Er kennt sich aus in der sizilianischen Literatur, bis hin zum "Leoparden". Er weiß, dass der Staat, den er repräsentiert, hier ebenfalls ein Fremder ist, der aus dem Norden kommt und misstrauisch beäugt wird. Ein Mann ist erschossen worden, dunkel gekleidet, eine Aktenmappe in der Hand, morgens um halb sieben, als er gerade auf der Piazza Garibaldi den Autobus nach Palermo besteigen wollte. Der Mörder floh durch die Via Cavour. Dem Hauptmann kann nicht entgehen, dass der Tatort, wie zum Hohn, die Namen der Heroen des Risorgimento trägt, Männer aus dem Norden wie er. Der Tote war Vorsitzender einer Baugenossenschaft, und wo öffentliche Bauaufträge zu vergeben sind, ist die Mafia nicht weit.

Der Sizilianer Leonardo Sciascia, geboren 1921 in dem kleinen Ort Racalmuto nördlich von Agrigent, gestorben 1989 in Palermo, hat es seinem Hauptmann aus dem Norden sehr schwer gemacht. Nicht nur, weil alle, die etwas wissen oder gesehen haben, schweigen und der wichtigste Zeuge ermordet wird, nicht nur, weil Aussagen widerrufen, Alibis gefälscht werden. Sondern vor allem, weil es den Gegner offiziell gar nicht gibt. Die Mafia, sagt man ihm, ist ein Vorurteil aus dem Norden. Die anonymen Stimmen von Geschäftsleuten und Politikern aus Rom, die den Roman durchziehen, beobachten mit Argwohn, wie Bellodi ihren Partnern im Süden auf die Spur kommt. In einer Parlamentssitzung über die Morde in Sizilien bekräftigt die Regierung ausdrücklich, es handele sich dabei um gewöhnliche Kriminalität.

Bellodi wird den Fall aufklären. Es wird eine machtlose Aufklärung sein, ohne Anklageerhebung. Aber der Leser dieses schmalen Romans wird die Täter kennen und das Buch mit der Gewissheit aus der Hand legen, dass die Mafia existiert. "Der Tag der Eule", 1961 erschienen, noch geprägt von der Nachkriegszeit, ist das Urmodell aller Mafia- Krimis. Leonardo Sciascia hat die Illusionsspiele Pirandellos und die Labyrinthe von Borges in seinen Roman einfließen lassen. Aber zugleich erhält darin die Mafia ein Gesicht, wird zum greifbaren Gegenstand, auch wenn sie sich dem Gesetz entzieht.

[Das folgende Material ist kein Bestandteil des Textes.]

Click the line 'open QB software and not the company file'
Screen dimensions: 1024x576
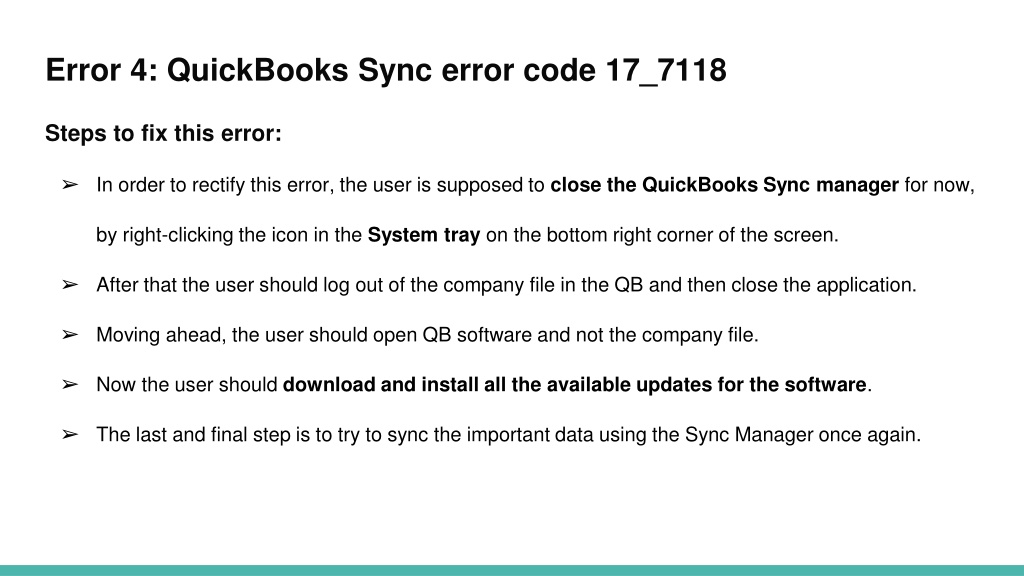[x=566, y=335]
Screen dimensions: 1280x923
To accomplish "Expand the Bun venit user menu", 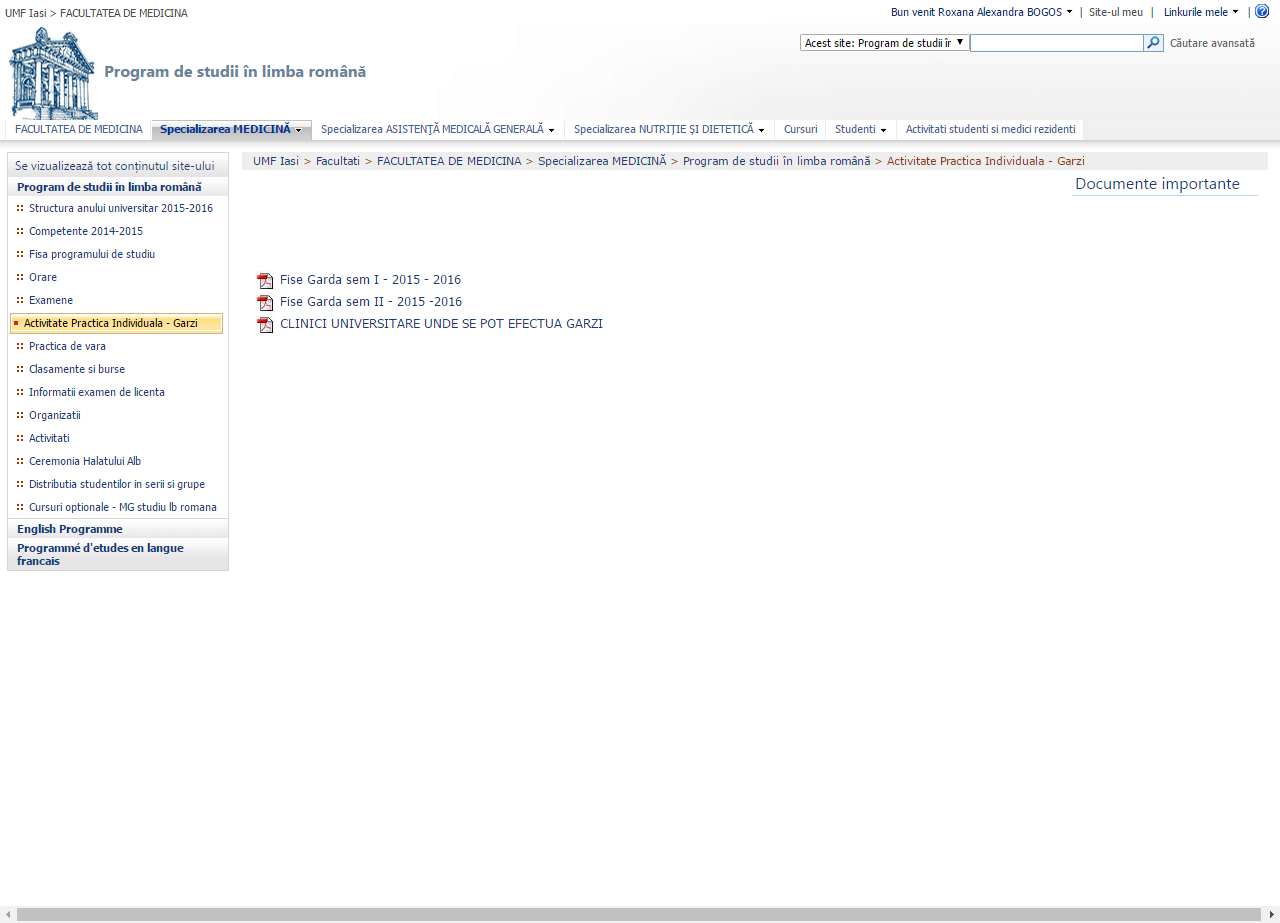I will 981,12.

1962 gab es die erste parlamentarische Untersuchungskommission über die Mafia. Später tauchten Minister mit Mafia-Verbindungen, wie es sie in Sciascias Roman schon gab, in Zeitungen und Gerichtssälen auf. Alberto dalla Chiesa, der 1982 ermordete Präfekt von Palermo, auch er Carabinieri-Chef aus dem Norden, erinnerte manche Leser an Sciascias Hauptmann Bellodi. Und wie kürzlich die Verhaftung von Bernardo Provenzano zeigte, ist der Landgeruch um die Mafiabosse immer noch nicht verflogen. (DER STANDARD, Printausgabe vom 4.5.2006)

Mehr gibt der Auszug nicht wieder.